But lo, he revives! Hailed by a small bunch of followers as a miracle-worker (a plot thread almost immediately consigned to the back burner) he now finds himself virtually indestructible and possessed of heightened senses, super-strength and the ability to leap tall buildings with a single bound. And, oh yes, he has to drink human blood to keep the blisters and bleeding at bay. Surprisingly, given the nature of his calling, traditional vampire banes like crucifixes and holy water don't seem to be an issue, but sunlight makes him sizzle. There are no fangs, though there is a scene in which he hangs upside-down from the eaves, like a bat.
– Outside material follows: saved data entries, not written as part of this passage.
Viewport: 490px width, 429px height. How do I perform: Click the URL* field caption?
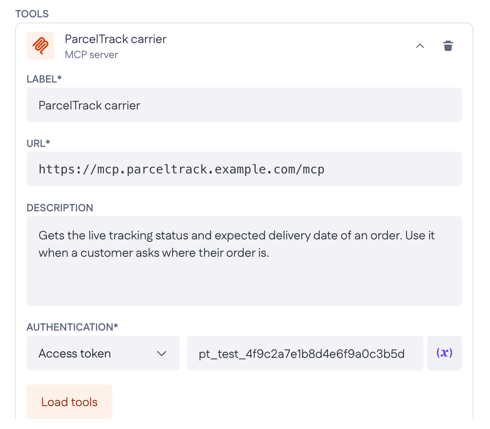(x=38, y=143)

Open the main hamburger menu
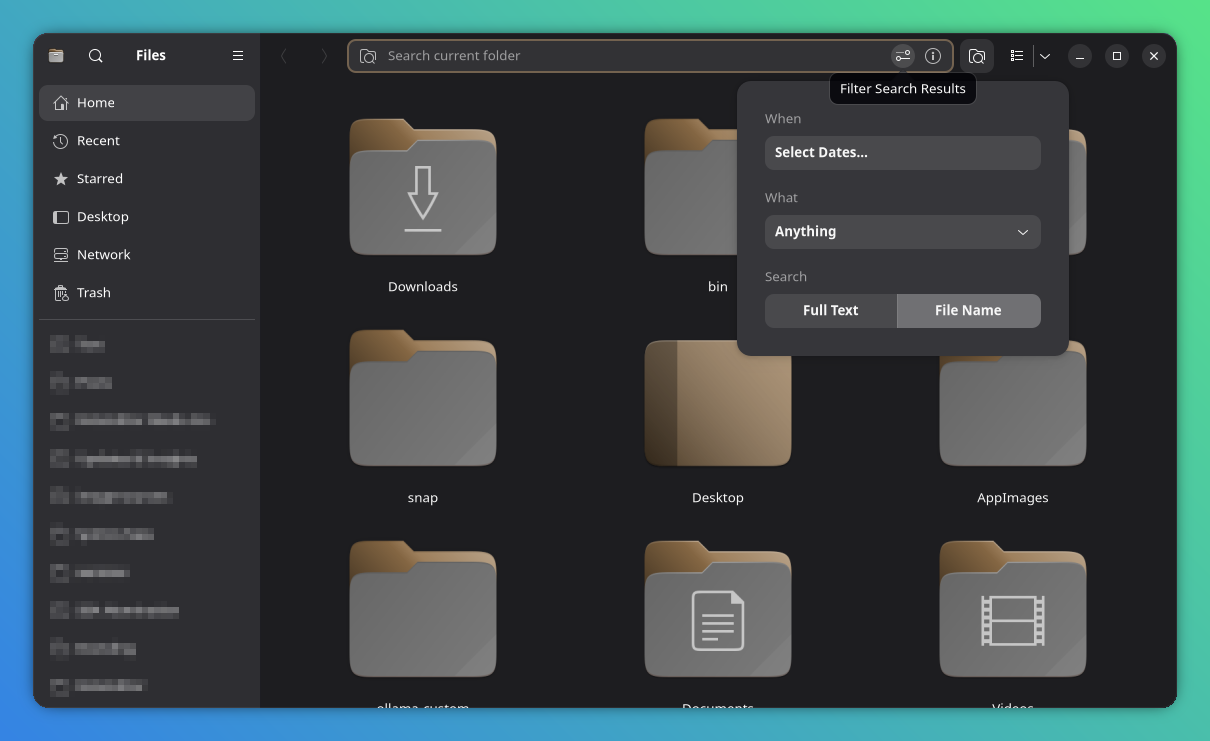click(x=238, y=56)
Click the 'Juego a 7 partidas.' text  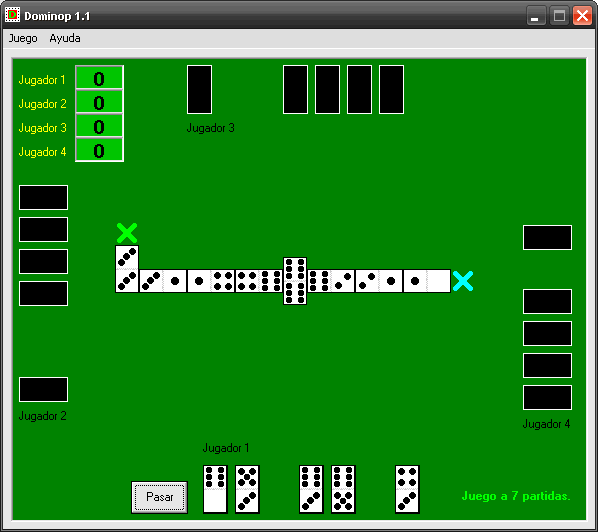pos(516,496)
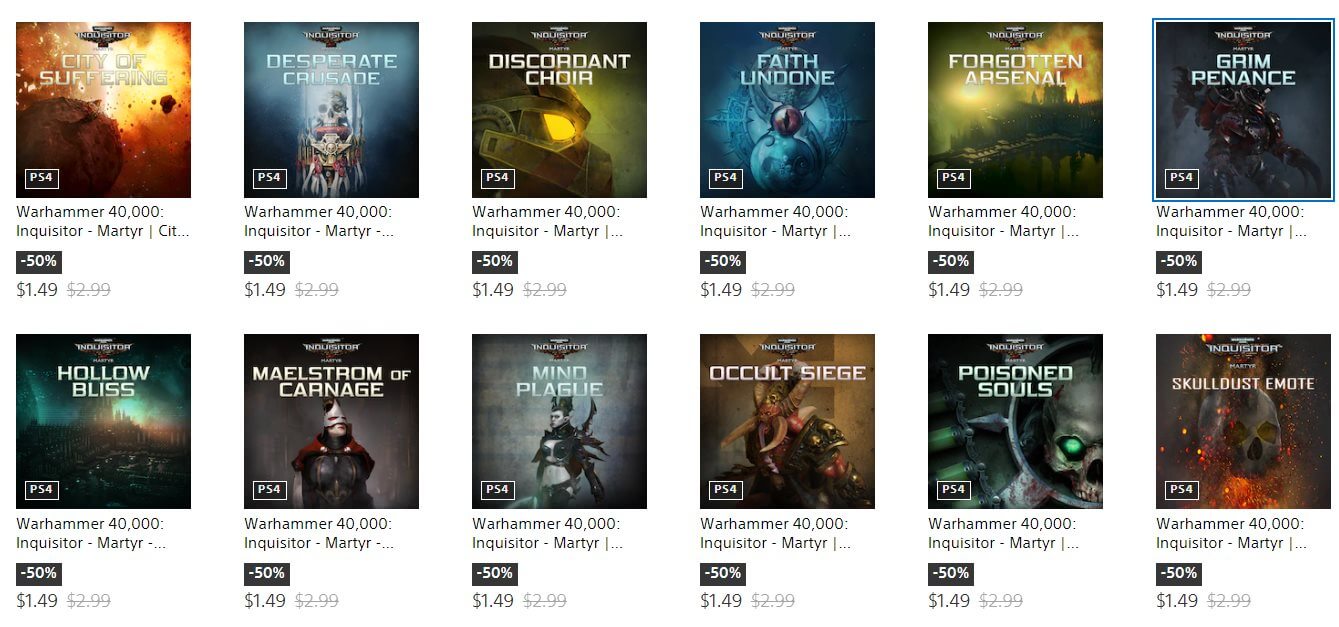Select the Skulldust Emote cover image
Screen dimensions: 1339x627
1243,421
There's rather more gore than in, say, Diary of a Country Priest, but the film keeps a straight face until around the half-hour mark, when Zola kicks Bresson into touch. Mahjong replaces the novel's dominoes in the narrative, but it cleaves pretty closely to the book's trajectory. Song, hitherto celibate, falls in lust with the downtrodden wife (Kim Ok-vin) of a childhood friend. Cue the first of several explicit sex scenes with added toe-licking and, of course, neck-biting. She blossoms into a femme fatale, he shares his secret with her and eventually - once they've murdered her husband, and her bossy mother-in-law has been incapacitated - brings her over to the dark side, only to find her appetites exceed his own.

There's nothing gloomy or Gothic about these vampires. Jo Yeong-wook's music is pretty and romantic, and keeps threatening to turn into Tchaikovsky's Fourth Symphony. The mise-en-scène plays with colour-coding and is beautifully stylised, as you'd expect from the director of Oldboy and Sympathy for Mr Vengeance, and puts an amusing spin on pragmatic details of the vampire lifestyle - blood-bags in the fridge, where to sleep if you don't have a coffin, and so on.
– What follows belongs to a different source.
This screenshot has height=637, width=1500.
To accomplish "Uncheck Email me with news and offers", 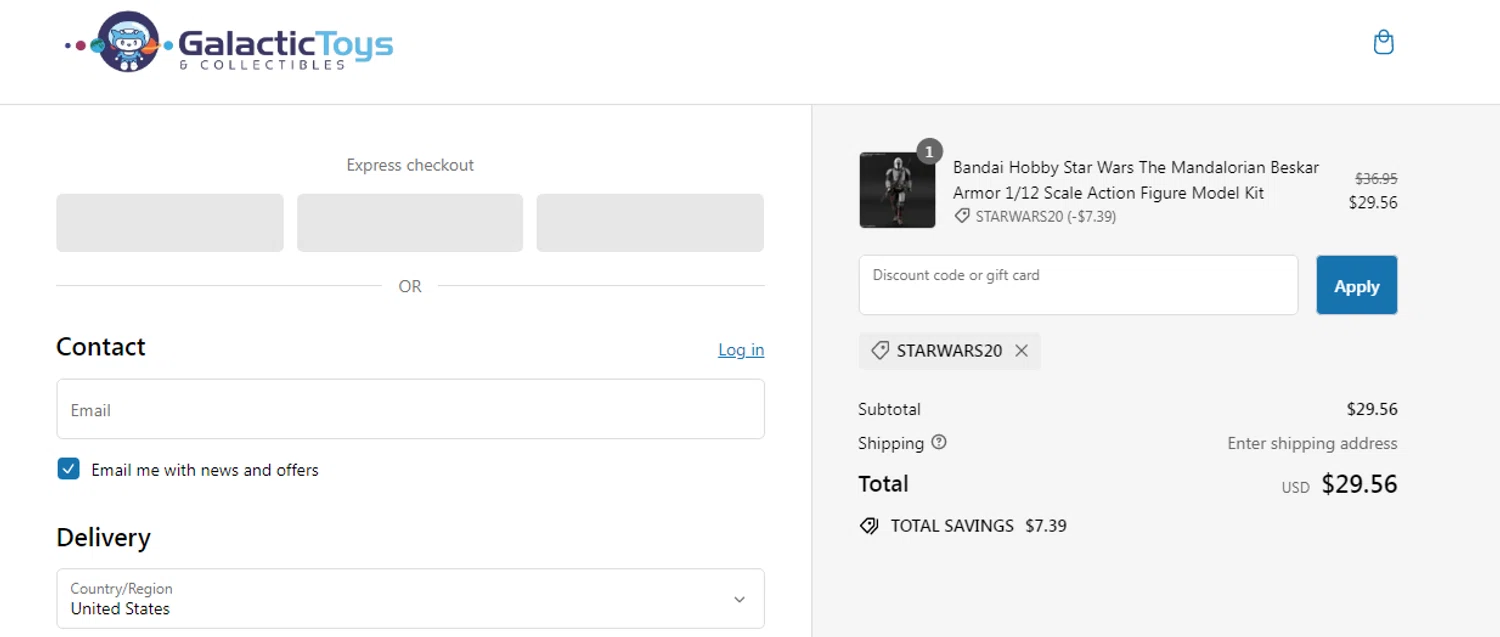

The conceit of blending classic literature and horror makes Park's film a sort of X-rated cousin to Pride and Prejudice and Zombies. There's enough plot here for about three movies, but the Zola is never properly integrated with the priestly scenes, which seem like extracts from another film entirely; the drinking of blood is likened to the Eucharist, but the religious or metaphysical implications of Song's condition get short shrift. Instead, as melodrama takes over, so Park sheds whatever pretensions to sobriety he might have entertained and plunges into Grand Guignol farce from which the film never fully recovers. But it is a lot of fun, providing you're not averse to arterial gush.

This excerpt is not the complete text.